Senhoras e senhores, descobri a fórmula da burrice!
Confio-vos secretamente o segredo desse meu monumental achado com a condição de
não surripiá-lo de mim, outorgando a vós aquilo que por direito cabe a minha
honesta e elegante pessoa! Senhoras e senhores, estou animadíssimo com minha
habilidade investigatória no campo antropológico-científico da análise
programática da mentecapice-aguda, e confesso-vos que ainda não tive tempo de
lavrar a autoria disso que eu chamo de Eureca-dos-Estúpidos, tão prontamente me
dispus a retornar da minha pesquisa de campo para contar-vos o que vi numa
simples e ingênua ida ao cinema. Como acabo de dizer, estava eu indo ao cinema
quando ultrapasso com meu potente veículo um carro que no mais último volume
repercutia um funk desses do tipo ‘vai pro chão, vai pro chão, dêxa eu vê seu
popozão – hu hu hu hu’. O som era tão alto que uma possível nave espacial que
estivesse nas redondezas tentando contato com nossa paquidérmica raça humana
voltaria para Marte com o seguinte recado: ‘Bora arrancar o disco voador pra
Júpiter porque pelas bandas da Terra a coisa anda feia’. Senhoras e senhores, a
primeira unidade integrante da fórmula da burrice é justamente o barulho,
porque tudo o que é burro precisa de alto-falantes para polvilhar sua canastrice
acéfala pelos mais variados recônditos ambientais; e sobre isso há uma prova
irrefutável – já que é preciso, como todo cientista de respeito, avaliar as
hipóteses e julgar as provas e contraprovas nos seus mais diferentes casos e
cenários laboratoriais - que consiste em
imaginar outro sujeito testando os tímpanos alheios, mas dessa vez, ao invés do
funk-do-popozão, estivesse compartilhando dentro do mesmo veículo a Nona
Sinfonia de Beethoven, tudo no mais alto volume. Não, senhoras e senhores, Beethoven
e sua turma das cordas, sopros e metais, está longe de precisar da cumplicidade
do vizinho ao recorrer às orelhas públicas o sentido de sua existência. Um
desgraçado nessa posição de divulgador da Ode à Alegria seria imediatamente
internado no manicômio mais próximo, muito diferente do seu parceiro do
Pancadão, idolatrado em comício político por fazer rebolar um sem número de
pessoas. E aqui chegamos à segunda unidade da fórmula da burrice: a multidão.

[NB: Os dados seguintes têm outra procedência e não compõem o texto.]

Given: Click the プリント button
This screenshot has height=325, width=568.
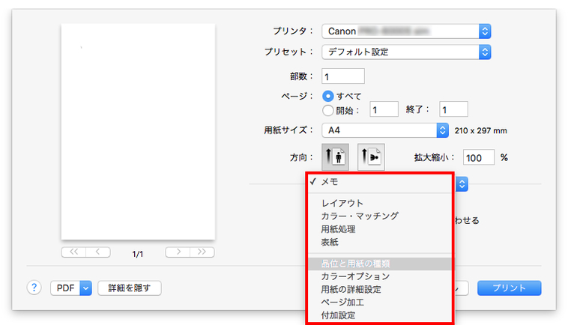Looking at the screenshot, I should (x=510, y=288).
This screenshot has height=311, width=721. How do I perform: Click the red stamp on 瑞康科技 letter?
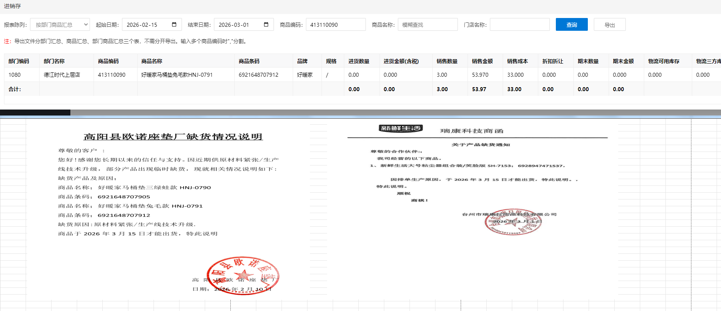pyautogui.click(x=513, y=222)

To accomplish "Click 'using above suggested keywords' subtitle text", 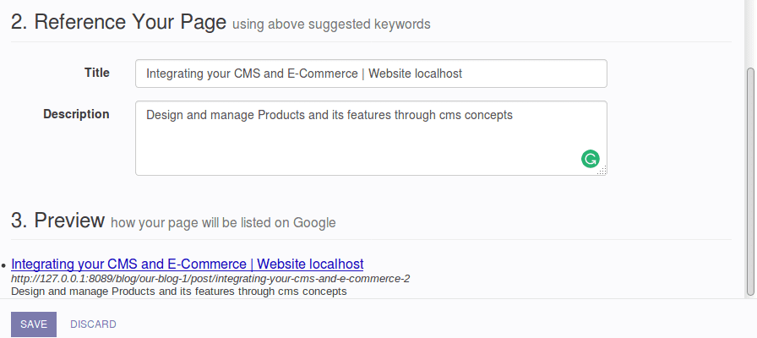I will coord(331,25).
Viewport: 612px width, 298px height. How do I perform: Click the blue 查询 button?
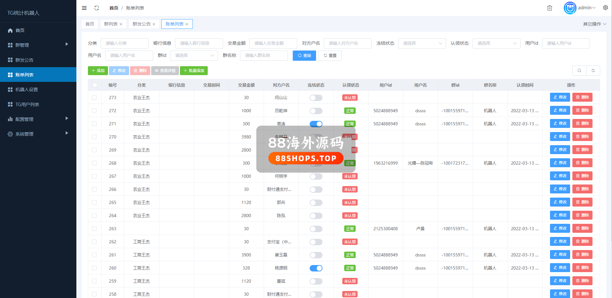[x=304, y=56]
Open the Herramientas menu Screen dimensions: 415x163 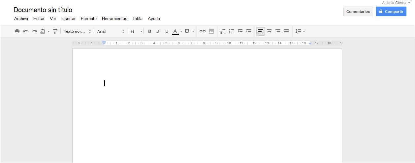(114, 19)
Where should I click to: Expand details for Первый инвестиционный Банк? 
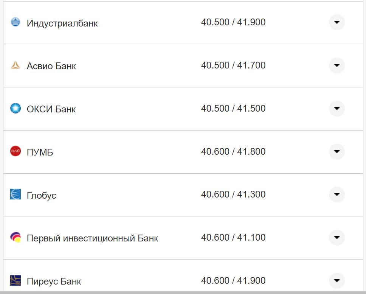coord(336,238)
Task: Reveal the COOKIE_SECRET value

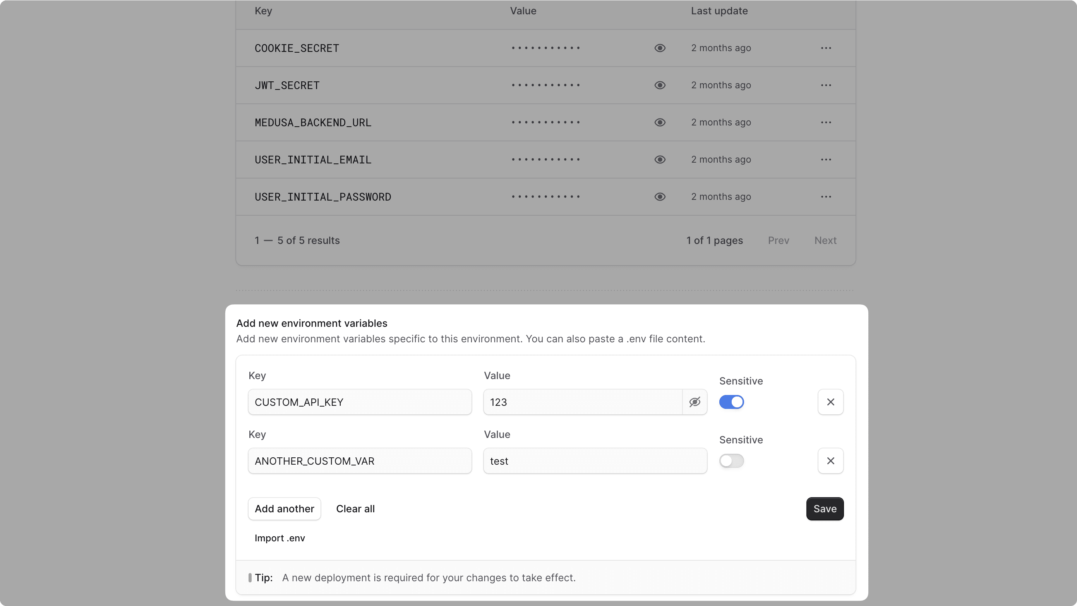Action: pos(659,48)
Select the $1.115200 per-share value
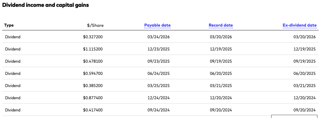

Senhoras e senhores, todo bando é burro, e basta adicionar barulho nessa muvuca
para que as moléculas da estupidez comecem a cantar em refrão. Explico. No
mesmo trajeto de ida ao cinema – que agora reconheço ter sido um atalho à
sapiência dos falidos de QI – me deparo com uma fila homérica de carros em
marcha lenta à espera de um lugarzinho no estacionamento de um show caipira.
Senhoras e senhores, prestem bem atenção: mais de milhares de almas isentas de
massa cinzenta aguardavam pacientemente sua vez de gastar seu rico dinheirinho
para testemunhar uma dupla de sertanejos universitários a tremer o gogó na base
do ‘Eu me amarrei-hey, eu me amarrei-hey, eu me amarrei no seu coração, eu me
amarrei!’. É uma epidemia! Onde houver uma aglomeração, podeis ter certeza meus
senhores, o alvo da querela será inevitavelmente um troço de fazer rolar de rir
o sujeito minimamente instruído na arte do bom senso. Até aqui, respiremos um
tiquinho para avançar com todo ímpeto que o ensejo merece, temos duas unidades
da nossa equação da burrice: o barulho – sendo traduzida pela necessidade vital
de se gritar ao longe para que o Papa ouça: ‘Eu sou uma Anta-Lobotomizada’ –, e
a multidão – se quiserdes inteligência, não será na Rua 25 de Março que
encontrareis! Enfins – cunho agora esse intratável plural inexistente porque no
meio de tanta tolice ninguém é de ferro -, enfins, para concluir, basta
adicionar calor ao barulho e à multidão que teremos como resultado o surgimento
de um exemplar amebal, produto de tudo o que é estúpido, banal e fugaz.
Senhoras e senhores, que me desculpem os apreciadores do Piscinão de Ramos e
cercanias tropicais, mas o calor corrompe; bote o Dostoievski com os pés na
areia de Ipanema e o russo vira imediatamente um vendedor de canga... nenhuma
inteligência resiste ao coco tostado.
Barulho + Multidão + calor = desentupidor de pia na testa!
Ah, descobri a fórmula da burrice! Nada de surrupiá-la de mim! Sou um gênio!